OPIS ZADANIA:
Zaktualizuj poniższe pozycje, zastępując „Instruction” przez „Command”, a całą resztę pozostaw bez zmian.
══ DOSTARCZONE MATERIAŁY
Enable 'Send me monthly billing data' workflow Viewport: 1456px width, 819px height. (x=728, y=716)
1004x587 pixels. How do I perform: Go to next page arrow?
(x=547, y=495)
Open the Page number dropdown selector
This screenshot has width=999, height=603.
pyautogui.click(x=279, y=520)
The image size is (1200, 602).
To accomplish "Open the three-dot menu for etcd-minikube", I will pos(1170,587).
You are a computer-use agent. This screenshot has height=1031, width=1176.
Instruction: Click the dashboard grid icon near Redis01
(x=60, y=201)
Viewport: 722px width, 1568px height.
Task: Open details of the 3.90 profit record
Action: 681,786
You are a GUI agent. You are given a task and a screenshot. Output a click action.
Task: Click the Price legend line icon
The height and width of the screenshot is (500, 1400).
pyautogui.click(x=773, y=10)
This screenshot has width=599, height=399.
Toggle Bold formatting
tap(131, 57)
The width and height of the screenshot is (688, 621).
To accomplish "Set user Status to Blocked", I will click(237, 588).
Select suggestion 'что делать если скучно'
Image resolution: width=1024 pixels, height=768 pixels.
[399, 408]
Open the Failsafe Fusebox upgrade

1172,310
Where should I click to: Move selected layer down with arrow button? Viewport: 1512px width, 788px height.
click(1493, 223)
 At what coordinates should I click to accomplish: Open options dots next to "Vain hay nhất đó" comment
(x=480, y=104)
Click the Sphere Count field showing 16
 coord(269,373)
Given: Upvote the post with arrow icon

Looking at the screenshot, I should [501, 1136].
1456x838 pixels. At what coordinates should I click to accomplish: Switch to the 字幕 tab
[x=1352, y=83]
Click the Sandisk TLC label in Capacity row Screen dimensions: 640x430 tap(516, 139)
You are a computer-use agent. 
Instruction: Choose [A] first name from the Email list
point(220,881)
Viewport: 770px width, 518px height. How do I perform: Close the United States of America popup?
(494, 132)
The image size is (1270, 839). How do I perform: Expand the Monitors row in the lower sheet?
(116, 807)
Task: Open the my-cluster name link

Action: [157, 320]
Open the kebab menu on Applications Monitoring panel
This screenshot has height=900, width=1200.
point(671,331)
════
WYNIK ZADANIA:
Enable 'Send me monthly billing data' workflow Viewport: 1456px width, 819px height. (x=728, y=716)
1004x587 pixels. How do I perform: Go to next page arrow?
(x=547, y=495)
Open the Page number dropdown selector
This screenshot has width=999, height=603.
pyautogui.click(x=279, y=520)
The image size is (1200, 602).
To accomplish "Open the three-dot menu for etcd-minikube", I will pos(1170,587).
You are a computer-use agent. This screenshot has height=1031, width=1176.
Command: Click the dashboard grid icon near Redis01
(x=60, y=201)
Viewport: 722px width, 1568px height.
Task: Open details of the 3.90 profit record
Action: 681,786
You are a GUI agent. You are given a task and a screenshot. Output a click action.
Task: Click the Price legend line icon
The height and width of the screenshot is (500, 1400).
pyautogui.click(x=773, y=10)
This screenshot has width=599, height=399.
Toggle Bold formatting
tap(131, 57)
The width and height of the screenshot is (688, 621).
To accomplish "Set user Status to Blocked", I will click(237, 588).
Select suggestion 'что делать если скучно'
Image resolution: width=1024 pixels, height=768 pixels.
[399, 408]
Open the Failsafe Fusebox upgrade

1172,310
Where should I click to: Move selected layer down with arrow button? Viewport: 1512px width, 788px height.
click(1493, 223)
 At what coordinates should I click to accomplish: Open options dots next to "Vain hay nhất đó" comment
(x=480, y=104)
Click the Sphere Count field showing 16
 coord(269,373)
Given: Upvote the post with arrow icon

Looking at the screenshot, I should [501, 1136].
1456x838 pixels. At what coordinates should I click to accomplish: Switch to the 字幕 tab
[x=1352, y=83]
Click the Sandisk TLC label in Capacity row Screen dimensions: 640x430 tap(516, 139)
You are a computer-use agent. 
Command: Choose [A] first name from the Email list
point(220,881)
Viewport: 770px width, 518px height. How do I perform: Close the United States of America popup?
(494, 132)
The image size is (1270, 839). How do I perform: Expand the Monitors row in the lower sheet?
(116, 807)
Task: Open the my-cluster name link

Action: [157, 320]
Open the kebab menu on Applications Monitoring panel
This screenshot has height=900, width=1200.
point(671,331)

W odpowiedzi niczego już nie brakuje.